READING PASSAGE -
┏━━
After months of rumors—and much hand-wringing in the nonprofit and philanthropic sectors—the U.S. Senate Finance Committee finally held hearings on the string of recent scandals plaguing both nonprofits and foundations alike, and the current state of government oversight of the sectors. On June 22, 2004, 13 individuals on three different panels testified before the committee. Those testifying included Internal Revenue Service Commissioner Mark Everson, state-level charity officials, witnesses whose identities were kept hidden, and executives from mostly national nonprofit organizations, including NCRP Executive Director Rick Cohen.

The several-hour-long event was congenial—no one was raked over the proverbial senatorial coals. Most of the committee’s members did not even attend the hearings, or attended only for a few minutes. Sen. Olympia Snowe might have set a record for the briefest attendance at a committee hearing ever when she walked in, turned her nameplate up, came within inches of actually sitting in her chair, and then stood up and walked out. Apparently, she is still a contender for the Senate’s perfect attendance award at the end of this session.

Considering the marked absence of most of their colleagues, the Republican chair of the committee, Sen. Charles Grassley of Iowa, and the ranking Democrat, Max Baucus of Montana, ran the show. Nothing new or terribly controversial was revealed over the course of the hearings, which concluded with Grassley stating that he would like to introduce legislation to toughen regulation of the nonprofit and philanthropic sectors, perhaps within months. But considering the upcoming elections and the ongoing political stalemate in the Senate, the chance of anything significant happening this session seems rather small, at best.
┗━━
EXERCISES TO COMPLETE -
- 1) Repeat word for word the stretch of the Senate hearings article from "After months of" through "Director Rick Cohen.".
- 2) Carry on the article about the Senate Finance Committee hearings from the point where it stops.
The data that comes next was drawn from a separate source.

Stored items
┏━━
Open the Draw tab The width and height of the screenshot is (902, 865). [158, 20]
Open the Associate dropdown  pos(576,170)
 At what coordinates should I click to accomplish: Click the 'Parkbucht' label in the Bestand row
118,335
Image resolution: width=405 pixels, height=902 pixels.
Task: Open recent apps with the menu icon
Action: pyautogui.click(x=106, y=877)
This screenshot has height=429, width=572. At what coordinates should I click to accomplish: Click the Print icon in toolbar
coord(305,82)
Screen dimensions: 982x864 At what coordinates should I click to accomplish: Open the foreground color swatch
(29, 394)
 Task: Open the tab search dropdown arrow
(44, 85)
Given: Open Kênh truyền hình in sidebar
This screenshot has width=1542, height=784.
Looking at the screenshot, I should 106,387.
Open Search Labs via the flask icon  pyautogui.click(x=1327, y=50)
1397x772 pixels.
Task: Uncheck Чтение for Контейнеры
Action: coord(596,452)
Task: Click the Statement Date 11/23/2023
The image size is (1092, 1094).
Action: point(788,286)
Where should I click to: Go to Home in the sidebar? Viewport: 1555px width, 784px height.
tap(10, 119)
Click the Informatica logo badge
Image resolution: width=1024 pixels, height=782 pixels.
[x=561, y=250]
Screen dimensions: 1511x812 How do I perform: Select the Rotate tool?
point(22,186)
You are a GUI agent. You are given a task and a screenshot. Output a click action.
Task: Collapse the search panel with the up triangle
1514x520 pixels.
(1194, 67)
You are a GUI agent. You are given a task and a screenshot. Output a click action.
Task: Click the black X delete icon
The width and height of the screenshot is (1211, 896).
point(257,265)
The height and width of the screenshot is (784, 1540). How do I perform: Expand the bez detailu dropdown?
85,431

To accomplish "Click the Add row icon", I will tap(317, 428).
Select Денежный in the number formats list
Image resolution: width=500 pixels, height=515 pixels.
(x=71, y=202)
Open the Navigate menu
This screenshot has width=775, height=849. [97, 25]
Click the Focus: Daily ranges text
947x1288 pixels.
┗━━
ANSWERS BELOW -
- 1)
After months of rumors—and much hand-wringing in the nonprofit and philanthropic sectors—the U.S. Senate Finance Committee finally held hearings on the string of recent scandals plaguing both nonprofits and foundations alike, and the current state of government oversight of the sectors. On June 22, 2004, 13 individuals on three different panels testified before the committee. Those testifying included Internal Revenue Service Commissioner Mark Everson, state-level charity officials, witnesses whose identities were kept hidden, and executives from mostly national nonprofit organizations, including NCRP Executive Director Rick Cohen.

- 2)
In an effort not to lose whatever momentum the formal hearings generated, the Finance Committee staff, led by Dean Zerbe, produced a white paper that provides an overview of the various reforms being considered. Zerbe also organized a round-table discussion in late July to allow other nonprofit and philanthropic experts to put their spin on the issues discussed at the hearings and in the white paper. NCRP was initially invited to submit a paper and make a presentation at the round table, but was uninvited at the last minute, because this event was supposed to be an opportunity to speak for people and organizations that had not testified at the formal hearings. Apparently the committee staffer who caught Rick Cohen’s name on the list of speakers for the round table did not also notice that of Independent Sector’s chief executive officer, Diana Aviv, who testified on June 22 and was also allowed to submit a paper and address the round table in July.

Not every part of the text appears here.